The fact is, caching makes systems more complicated. Expiration and eviction strategies require planning, foresight, and maintenance. Caching adds additional dependencies in the form of database(s) that store all the cached data. It adds more libraries dedicated to caching and communication with said external cache. Finally, it makes personalizing content unwieldy, rarely worth the extra effort. All this extra effort is only necessary when a language can’t do the heavy lifting for you.
Look at the Language
Performance without any caching at all has always been possible. Even for a high traffic site serving dynamic content with sizable payloads, it is entirely attainable. All that is required is a language that is powerful enough to make it possible. That language needs to be inherently fast, concurrent, absent of stop-the-world garbage collection pauses, and tolerant in the face of errors. That language is also likely to be compiled, and not an interpreted scripting language. Sadly, none of those attributes describe Ruby (MRI), and as a result every production fortified Ruby application must resort to a menagerie of caching for any hope of performance.
Ruby isn’t alone in the caching conundrum, it is a common pitfall of all the dynamic languages commonly used on the web. However, the majority of my caching experience has been focused on fortifying Rails applications, so I’m calling Ruby out.

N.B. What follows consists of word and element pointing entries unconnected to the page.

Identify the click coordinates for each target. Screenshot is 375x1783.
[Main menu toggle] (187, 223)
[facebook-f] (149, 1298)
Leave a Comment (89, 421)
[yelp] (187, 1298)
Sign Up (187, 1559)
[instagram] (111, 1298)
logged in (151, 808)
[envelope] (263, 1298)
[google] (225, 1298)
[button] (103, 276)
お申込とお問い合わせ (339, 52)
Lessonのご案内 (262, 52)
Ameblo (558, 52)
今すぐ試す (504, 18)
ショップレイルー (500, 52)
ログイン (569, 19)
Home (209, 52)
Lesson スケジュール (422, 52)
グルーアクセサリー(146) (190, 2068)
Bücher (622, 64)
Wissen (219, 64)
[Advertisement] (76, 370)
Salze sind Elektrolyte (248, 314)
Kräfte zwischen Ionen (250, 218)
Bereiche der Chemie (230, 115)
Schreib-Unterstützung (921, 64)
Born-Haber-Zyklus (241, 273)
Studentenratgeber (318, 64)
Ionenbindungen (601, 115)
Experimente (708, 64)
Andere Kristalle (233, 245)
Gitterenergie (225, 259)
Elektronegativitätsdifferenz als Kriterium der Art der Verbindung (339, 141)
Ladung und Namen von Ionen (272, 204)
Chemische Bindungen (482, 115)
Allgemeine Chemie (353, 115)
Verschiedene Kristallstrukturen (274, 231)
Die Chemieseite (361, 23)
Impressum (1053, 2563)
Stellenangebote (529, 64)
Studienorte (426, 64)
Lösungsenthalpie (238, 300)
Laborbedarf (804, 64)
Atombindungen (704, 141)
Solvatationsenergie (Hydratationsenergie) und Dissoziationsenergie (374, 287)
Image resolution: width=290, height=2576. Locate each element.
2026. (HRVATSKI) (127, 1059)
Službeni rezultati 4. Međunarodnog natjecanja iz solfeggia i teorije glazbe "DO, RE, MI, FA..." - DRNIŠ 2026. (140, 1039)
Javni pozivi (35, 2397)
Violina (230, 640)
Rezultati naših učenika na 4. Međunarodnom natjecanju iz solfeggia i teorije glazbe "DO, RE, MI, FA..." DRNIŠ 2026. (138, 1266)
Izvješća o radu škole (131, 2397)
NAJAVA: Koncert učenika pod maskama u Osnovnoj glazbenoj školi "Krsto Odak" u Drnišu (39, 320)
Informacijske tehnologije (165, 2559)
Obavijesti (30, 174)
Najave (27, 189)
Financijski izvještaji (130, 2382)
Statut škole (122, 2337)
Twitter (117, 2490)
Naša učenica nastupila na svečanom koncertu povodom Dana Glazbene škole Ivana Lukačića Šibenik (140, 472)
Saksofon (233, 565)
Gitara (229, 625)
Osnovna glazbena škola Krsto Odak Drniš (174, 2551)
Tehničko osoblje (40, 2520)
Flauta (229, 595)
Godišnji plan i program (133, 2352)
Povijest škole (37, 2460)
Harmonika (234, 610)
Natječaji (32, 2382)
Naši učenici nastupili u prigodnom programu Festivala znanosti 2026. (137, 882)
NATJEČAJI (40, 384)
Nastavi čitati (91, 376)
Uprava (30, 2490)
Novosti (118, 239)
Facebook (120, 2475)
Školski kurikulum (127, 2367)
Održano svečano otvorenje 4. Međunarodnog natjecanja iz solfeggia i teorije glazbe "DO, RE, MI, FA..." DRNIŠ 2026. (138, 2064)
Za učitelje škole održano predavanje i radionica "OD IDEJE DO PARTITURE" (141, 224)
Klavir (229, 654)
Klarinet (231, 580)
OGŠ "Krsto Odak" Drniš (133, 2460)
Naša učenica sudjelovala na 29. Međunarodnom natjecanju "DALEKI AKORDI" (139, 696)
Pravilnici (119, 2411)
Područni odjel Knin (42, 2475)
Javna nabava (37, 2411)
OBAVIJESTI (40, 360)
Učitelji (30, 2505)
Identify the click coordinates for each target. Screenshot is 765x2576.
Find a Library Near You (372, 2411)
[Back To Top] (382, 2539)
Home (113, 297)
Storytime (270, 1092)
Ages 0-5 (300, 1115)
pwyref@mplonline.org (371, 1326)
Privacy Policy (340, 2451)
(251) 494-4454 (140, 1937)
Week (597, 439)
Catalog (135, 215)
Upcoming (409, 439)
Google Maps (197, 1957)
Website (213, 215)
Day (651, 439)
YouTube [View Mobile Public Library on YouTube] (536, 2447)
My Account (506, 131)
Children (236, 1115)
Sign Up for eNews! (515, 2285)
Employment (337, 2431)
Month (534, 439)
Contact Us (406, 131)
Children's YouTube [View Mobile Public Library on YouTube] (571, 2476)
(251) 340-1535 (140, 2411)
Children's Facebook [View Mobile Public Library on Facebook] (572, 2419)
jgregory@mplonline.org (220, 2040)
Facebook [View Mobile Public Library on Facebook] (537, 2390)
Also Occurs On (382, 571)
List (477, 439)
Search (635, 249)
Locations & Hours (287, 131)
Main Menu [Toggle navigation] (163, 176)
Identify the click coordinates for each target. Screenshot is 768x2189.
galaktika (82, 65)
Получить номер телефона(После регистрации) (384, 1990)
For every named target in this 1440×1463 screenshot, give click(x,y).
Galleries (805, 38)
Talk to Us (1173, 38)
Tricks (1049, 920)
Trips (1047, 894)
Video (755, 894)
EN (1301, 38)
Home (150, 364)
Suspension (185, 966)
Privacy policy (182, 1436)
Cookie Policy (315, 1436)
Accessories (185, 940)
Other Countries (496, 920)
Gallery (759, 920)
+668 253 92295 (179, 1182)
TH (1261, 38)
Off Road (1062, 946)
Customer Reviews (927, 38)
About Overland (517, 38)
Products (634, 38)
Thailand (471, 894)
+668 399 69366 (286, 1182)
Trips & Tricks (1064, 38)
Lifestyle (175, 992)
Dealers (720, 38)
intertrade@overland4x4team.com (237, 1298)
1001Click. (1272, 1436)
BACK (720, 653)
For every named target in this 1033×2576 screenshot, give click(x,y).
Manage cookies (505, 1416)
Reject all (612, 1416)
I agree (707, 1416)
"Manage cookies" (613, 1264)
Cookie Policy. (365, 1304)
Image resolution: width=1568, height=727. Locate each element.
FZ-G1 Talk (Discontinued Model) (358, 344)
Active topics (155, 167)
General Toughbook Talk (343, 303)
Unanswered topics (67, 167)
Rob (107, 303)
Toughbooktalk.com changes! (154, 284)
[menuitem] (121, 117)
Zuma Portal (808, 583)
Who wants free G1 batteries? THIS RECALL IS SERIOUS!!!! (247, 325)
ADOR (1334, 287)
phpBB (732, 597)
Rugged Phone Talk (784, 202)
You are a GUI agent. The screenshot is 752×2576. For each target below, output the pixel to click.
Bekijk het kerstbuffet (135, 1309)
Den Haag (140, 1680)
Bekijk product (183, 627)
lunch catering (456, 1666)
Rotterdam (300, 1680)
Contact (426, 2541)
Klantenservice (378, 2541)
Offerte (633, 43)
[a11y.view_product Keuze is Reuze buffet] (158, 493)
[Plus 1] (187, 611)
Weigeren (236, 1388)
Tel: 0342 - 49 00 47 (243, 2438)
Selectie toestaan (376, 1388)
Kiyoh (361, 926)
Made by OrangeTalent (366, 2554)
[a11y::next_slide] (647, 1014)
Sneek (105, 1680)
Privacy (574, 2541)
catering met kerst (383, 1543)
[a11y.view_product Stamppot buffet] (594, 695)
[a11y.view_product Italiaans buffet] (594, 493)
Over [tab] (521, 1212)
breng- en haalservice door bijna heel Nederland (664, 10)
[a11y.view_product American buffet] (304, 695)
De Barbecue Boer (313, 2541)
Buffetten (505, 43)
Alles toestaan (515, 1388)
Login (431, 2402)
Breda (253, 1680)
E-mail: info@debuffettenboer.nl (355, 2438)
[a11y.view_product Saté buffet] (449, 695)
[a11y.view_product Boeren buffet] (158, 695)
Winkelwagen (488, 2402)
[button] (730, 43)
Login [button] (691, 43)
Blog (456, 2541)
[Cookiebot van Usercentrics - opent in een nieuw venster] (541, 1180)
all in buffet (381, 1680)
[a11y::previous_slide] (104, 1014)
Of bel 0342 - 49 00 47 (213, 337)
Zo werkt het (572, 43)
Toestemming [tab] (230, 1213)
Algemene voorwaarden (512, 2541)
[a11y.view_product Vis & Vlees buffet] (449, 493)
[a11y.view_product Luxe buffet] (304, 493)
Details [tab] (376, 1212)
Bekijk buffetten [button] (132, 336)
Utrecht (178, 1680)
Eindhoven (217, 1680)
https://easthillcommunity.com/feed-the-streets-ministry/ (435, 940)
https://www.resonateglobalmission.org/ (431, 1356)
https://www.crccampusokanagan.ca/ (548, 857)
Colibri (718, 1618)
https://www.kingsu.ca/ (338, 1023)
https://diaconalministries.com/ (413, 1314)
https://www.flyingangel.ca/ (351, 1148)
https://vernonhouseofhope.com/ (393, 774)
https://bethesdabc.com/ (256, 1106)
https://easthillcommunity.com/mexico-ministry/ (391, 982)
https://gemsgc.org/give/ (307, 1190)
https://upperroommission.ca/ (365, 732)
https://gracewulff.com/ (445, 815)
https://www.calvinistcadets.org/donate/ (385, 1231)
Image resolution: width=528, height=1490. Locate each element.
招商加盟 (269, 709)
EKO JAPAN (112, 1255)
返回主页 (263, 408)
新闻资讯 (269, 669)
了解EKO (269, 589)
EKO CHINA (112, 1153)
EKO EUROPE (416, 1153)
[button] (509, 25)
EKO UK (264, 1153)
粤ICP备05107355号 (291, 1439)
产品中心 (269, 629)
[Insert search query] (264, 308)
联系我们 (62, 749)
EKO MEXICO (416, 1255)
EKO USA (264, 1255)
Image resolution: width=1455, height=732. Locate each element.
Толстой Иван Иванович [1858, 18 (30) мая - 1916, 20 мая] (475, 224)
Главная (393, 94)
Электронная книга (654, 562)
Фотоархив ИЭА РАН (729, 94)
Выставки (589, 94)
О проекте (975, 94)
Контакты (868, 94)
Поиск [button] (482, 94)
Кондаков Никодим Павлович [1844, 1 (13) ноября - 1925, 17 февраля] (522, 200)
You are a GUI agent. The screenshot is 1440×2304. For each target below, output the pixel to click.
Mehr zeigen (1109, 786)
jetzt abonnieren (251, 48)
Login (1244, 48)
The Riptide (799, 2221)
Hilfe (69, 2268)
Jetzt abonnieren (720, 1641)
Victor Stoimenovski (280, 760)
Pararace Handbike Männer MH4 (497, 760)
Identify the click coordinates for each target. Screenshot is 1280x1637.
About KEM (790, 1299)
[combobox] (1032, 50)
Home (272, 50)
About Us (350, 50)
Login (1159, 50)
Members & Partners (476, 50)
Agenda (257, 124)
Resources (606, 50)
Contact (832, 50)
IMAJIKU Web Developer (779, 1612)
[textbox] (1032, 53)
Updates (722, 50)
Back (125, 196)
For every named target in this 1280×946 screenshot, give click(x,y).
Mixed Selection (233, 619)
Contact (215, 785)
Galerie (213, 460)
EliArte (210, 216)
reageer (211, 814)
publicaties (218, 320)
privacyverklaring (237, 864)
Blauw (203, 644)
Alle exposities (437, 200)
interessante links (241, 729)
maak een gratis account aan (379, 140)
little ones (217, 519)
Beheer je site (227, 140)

For years I’ve been following the development of Elixir and using it for hobby projects. Only recently have I gotten the opportunity to build production systems with it. Now I’m completely spoiled. While I can espouse praise for the language, functional programming, the beauty of pattern matching, and the brilliance of the BEAM all day…that probably won’t be convincing. Instead, I’ll share a few benchmarks that emphasize the performance gulf between Ruby systems and an Elixir system.
Synthetic benchmarks are a poor measure of anything in the real world. So, let’s not pretend this is a scientific comparison. Instead, I’ll compare the performance of two systems in production serving up equivalent content. To be fair, the content isn’t identical, but that’s because the Elixir/Phoenix version can be customized without fear of breaking caching. The true configuration of each application is non-trivial, and the code is confidential, so I can only share an overview of each.
We will be testing is a typical API endpoint that uses token based authentication and returns JSON side-loaded associations. Both applications are using Postgres 9.4, and both are hosted on Heroku, but there is a difference in the servers they run on. The Rails application is running on two Performance-M dynos while the Phoenix application is running on a single 1x Production dyno.
- Ruby 2.3 / Rails 126.96.36.199 with ActiveRecord
- Fronted by a Redis cache that combines Perforated and Readthis
- Content serialized with ActiveModelSerializers, unused with a warm cache
- Tuned to fetch as little data as possible from the database
- All associations are preloaded
- All content is cached as strings, no marshalling or serialization is performed
- All data is generic, not customized to the current user
- The request is paginated to 100 primary records, without a limit on side loads
- The payload is a hefty 160k, un-gzipped
- Elixir 1.2.1 / Phoenix 1.1
- No entity cache
- All fields are fetched from the database,
- All JSON responses are serialized on the fly, directly in views
- Includes customized data based on the current user
- The request isn’t paginated at all, there are 250 primary records
- The payload is a massive 724k, un-gzipped
The following chart plots the response time in milliseconds when hitting the API endpoint five times. Be warned, these requests were made to production instances with abnormally large data-sets, so the values are fairly noisy. The gray line is Rails, the blue is Phoenix.
These response times are not characteristic of either system, they are at the extreme upper limit. Even so, serving up 2.5x the records with 4.5x the data, without any caching, the Phoenix API response times are 1.5x-2.5x faster.
Stop Squeezing Stones
For several years I focused my effort on squeezing performance out of caching and serialization in the Ruby world. The libraries I’ve built have been benchmarked and micro-tuned to attain what felt like blazing fast response times. On top of the work put into the libraries there was substantial overhead in constructing APIs to work within the confines of caching. As it turns out, those response times weren’t so blazing fast after all.